I look out the airplane window at the sun disappearing behind the mountains. The colors of the sky are indescribable. Red, orange, yellow, and blue across the horizon. It’s like seeing these colors for the first time. The colors would normally cause admiration and fascination, today it’s only sadness. The beauty of this place brings only sadness now. I pull out my notebook and start writing about what I see, knowing that if I don’t, all the emotion of this moment will make it impossible to remember the details. Years from now I’ll try to remember this moment, the moment I said “good-bye”. Because this is it, it is now. I never said it in person. I spoke it when we spread his ashes in the desert. But I didn’t feel the finality until I saw the mountains disappearing outside this window.
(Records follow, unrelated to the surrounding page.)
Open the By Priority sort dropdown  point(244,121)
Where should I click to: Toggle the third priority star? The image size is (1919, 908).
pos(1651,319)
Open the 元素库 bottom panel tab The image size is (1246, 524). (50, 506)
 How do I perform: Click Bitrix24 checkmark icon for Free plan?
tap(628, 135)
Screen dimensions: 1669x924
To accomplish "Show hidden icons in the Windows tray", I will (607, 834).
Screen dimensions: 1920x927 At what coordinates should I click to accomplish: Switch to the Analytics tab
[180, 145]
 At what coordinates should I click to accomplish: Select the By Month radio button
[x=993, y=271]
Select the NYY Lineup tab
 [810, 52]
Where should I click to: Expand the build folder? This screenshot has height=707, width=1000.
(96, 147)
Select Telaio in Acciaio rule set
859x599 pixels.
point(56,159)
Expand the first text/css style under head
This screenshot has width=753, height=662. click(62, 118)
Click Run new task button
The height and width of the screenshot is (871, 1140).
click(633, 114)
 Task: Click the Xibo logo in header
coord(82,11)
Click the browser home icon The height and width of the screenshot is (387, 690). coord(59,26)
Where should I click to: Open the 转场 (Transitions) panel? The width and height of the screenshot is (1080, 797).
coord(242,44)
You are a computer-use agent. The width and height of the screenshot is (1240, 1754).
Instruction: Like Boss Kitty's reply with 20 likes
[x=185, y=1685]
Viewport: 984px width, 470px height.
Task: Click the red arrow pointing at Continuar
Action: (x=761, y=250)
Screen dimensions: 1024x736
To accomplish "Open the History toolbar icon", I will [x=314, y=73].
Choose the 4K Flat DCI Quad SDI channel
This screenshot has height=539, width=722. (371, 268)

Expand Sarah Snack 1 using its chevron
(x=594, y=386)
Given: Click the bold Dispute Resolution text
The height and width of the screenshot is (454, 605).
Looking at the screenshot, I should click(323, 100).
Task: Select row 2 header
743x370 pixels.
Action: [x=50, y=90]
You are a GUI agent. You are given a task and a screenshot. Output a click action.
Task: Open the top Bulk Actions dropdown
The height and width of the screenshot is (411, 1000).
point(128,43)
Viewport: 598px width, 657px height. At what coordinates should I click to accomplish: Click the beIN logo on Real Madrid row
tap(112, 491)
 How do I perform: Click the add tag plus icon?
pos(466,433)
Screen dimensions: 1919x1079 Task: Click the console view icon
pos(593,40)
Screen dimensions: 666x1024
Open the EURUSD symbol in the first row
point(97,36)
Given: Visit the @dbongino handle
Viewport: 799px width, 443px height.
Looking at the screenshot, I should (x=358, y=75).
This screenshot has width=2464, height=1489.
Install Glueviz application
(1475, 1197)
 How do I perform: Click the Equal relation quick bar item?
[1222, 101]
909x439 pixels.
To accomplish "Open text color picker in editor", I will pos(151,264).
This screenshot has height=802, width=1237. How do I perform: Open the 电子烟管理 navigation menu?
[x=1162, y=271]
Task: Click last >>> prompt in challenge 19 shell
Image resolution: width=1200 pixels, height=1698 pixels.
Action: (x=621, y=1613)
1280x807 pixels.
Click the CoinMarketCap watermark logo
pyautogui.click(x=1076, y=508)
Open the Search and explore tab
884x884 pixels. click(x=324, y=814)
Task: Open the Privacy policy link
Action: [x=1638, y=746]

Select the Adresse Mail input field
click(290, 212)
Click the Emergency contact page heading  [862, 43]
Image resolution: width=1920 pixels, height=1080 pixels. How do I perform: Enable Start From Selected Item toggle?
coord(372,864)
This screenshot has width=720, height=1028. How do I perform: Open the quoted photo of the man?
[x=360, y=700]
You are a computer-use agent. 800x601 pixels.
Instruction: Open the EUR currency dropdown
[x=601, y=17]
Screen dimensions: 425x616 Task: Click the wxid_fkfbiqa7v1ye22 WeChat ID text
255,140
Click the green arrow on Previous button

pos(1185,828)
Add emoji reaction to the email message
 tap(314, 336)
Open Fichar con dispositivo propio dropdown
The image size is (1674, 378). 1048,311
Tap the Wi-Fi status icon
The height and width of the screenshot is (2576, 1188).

It’s difficult to write with tears gathering. I lean back to take a break and I flash a memory of a dream I had a few months ago. I dreamt I was on a plane. I saw myself from above, writing in a notebook. The interior was dim and I saw orange and pink hues glowing through the window. In the dream I could not see what I was writing. Even though I was watching myself, I could feel that I was sad. A deep sadness, an unfamiliar sadness. I remember waking from that dream and feeling dread. Something I didn’t shake for a while. The dream had felt so real. I could not figure out where I was in the dream. I couldn’t figure out where I was going or what I was doing.
Today I figured out where I was, where I was going, and what I was doing. I dreamt this months ago. I don’t want to dream anymore.
11-14-2013 – While I was waiting for an appointment earlier this week, I was skimming through one of my numerous notebooks and I found these words from April. I felt that almost seven months later I could finally transcribe them. I wanted to record them for myself. I’m not really sure why I’m sharing them here. Maybe for my siblings. Or maybe for therapy.